ガァン!!-ほぼ同時に、ローズのトリガープル。まるで示し合わせたかのように、二人は一気に距離を詰めた。互いの弾は強風に
流されて命中することはなかったが、それでもこの一発は二人の間のいろいろなものを断ち切り、破壊した。

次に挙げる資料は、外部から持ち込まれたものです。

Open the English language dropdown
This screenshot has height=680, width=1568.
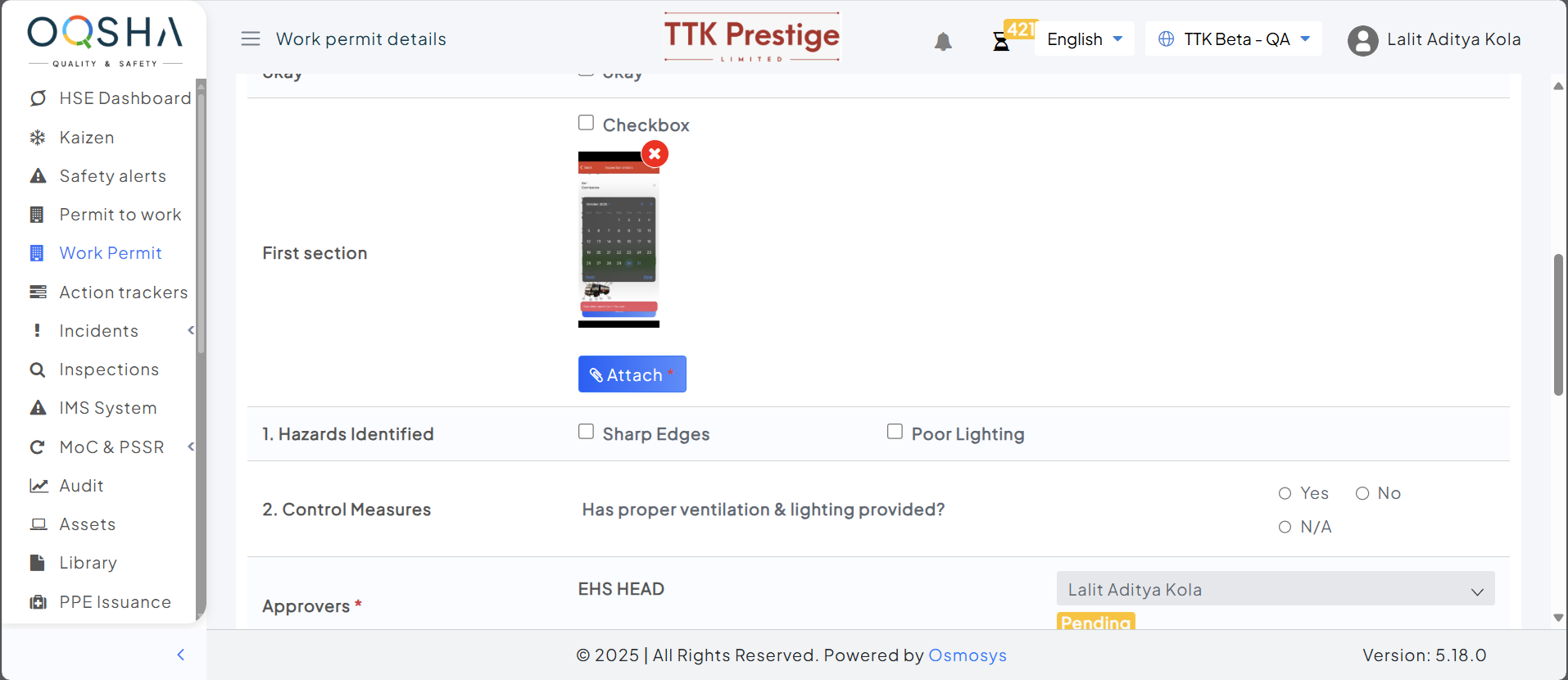pos(1084,39)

一発目を皮切りにローズは躊躇うことなく連射する。レキは、
「どこ狙ってんだ!!」
避ける手間がない。ローズの威嚇射撃に少しもひるむ素振りを見せず、レキはただ集中し、渾身の力で引き金を引く。錆び付いている
のかと錯覚するほど引き金が重い。それでも、振り切るように指に力を込めた。逃げるところも隠れるところもこの空間にはない。
目の前の女を撃つ、それがルビィを手に入れる一番簡単な方法だ。
ダン!ダン!ダン!ダン!-耳に渦巻くのはうるさい風の音、そこに紛れる銃弾の音。ローズは正面きってレキとの間合いを急速に
埋めてくる。手元が狂えば心臓を撃ち抜く、レキは一瞬指の力を緩めた。
不意に視界がローズで一杯になる。振りかぶられた両拳を避けようと一歩引いて、鳩尾めがけて膝をつきだした。あっさり決まる。
鈍い感触を覚えてレキは舌打ちすると共に後ずさった。何故、舌打ちが漏れたのかは正直分からない。
「ダァン!!」
小さかった銃声が、本来の大きさで初めて轟いた。距離は二メートルもないのだ、当然といえば当然でそんな些細なことに気を取られ
ている間にすぐに二発目が放たれる。
「ダン!!」
先刻よりも一段と大きく、耳元を鋭い痛みが走ってレキはそれにすら意識を奪われた。